Performance is Relative

This last week was very interesting in that I read a number of articles about databases other than DB2. It is always good to learn what the other vendors are up to. The first thing you learn is that fast and performance are a relative terms. Loading tens of millions of rows through ETL processes in hours has been done for many years with DB2 for z/OS and DB2 LUW but it is something new to some other database vendors or is considered “leading edge” for their environment.
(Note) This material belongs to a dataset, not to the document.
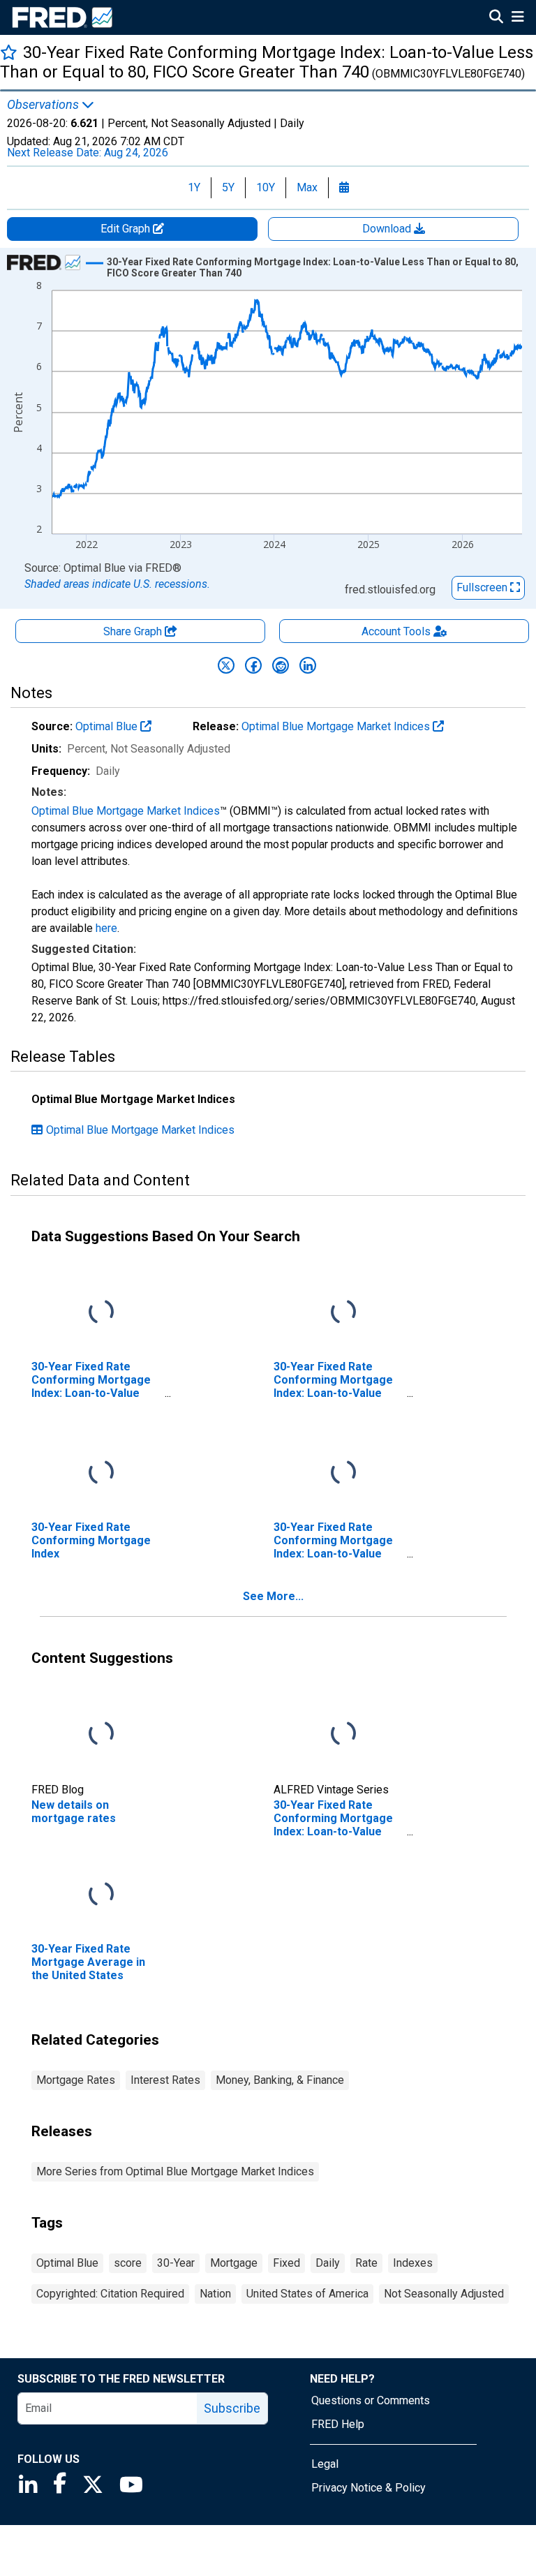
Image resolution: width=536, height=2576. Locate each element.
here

Next, advanced data warehouses and business intelligence systems continue to grow providing performance issues for other database vendors. In recent white papers and performance studies IBM DB2 Cognos configurations have shown huge performance scalability capabilities against multi-terabyte data warehouses rolling out to hundreds and sometimes thousands of concurrent users. Other vendors are impressed referencing 100 million rows and having “potentially 500 users.”

Also the hardware, the number of processors, memory allocated and amount of disk storage, for some of these other vendor configurations is staggering. Some configurations have 48 processors with 4TB of disk storage for a bit over 1TB of data. This 4 to 1 ratio seems a bit over-allocated compared to the bare bones DB2 systems I have gotten to perform in the past. These other DBMS vendor configurations have sometimes 32-48GB of database memory for the processing. Again within the DB2 LUW systems that I have worked with over the years, not one has required this much memory allocated, and one of these DB2 LUW systems loaded over 200 million rows in under three hours.

So next time you read something that says “leading edge” or “performance is great” measure it against the proper scale. Ask those interesting questions about the number of processors, the disk storage needed, the memory allocated, hardware for test systems support, or the disaster recovery situation. Or you can just remember that DB2 for z/OS and DB2 LUW continue to provide excellent performance for the largest number of transactions around the world every single day and don’t need super charged hardware configurations to do it.

Please let me know what you see within your DB2 and non-DB2 hardware platforms. Does DB2 need more or less hardware as your other DBMSs?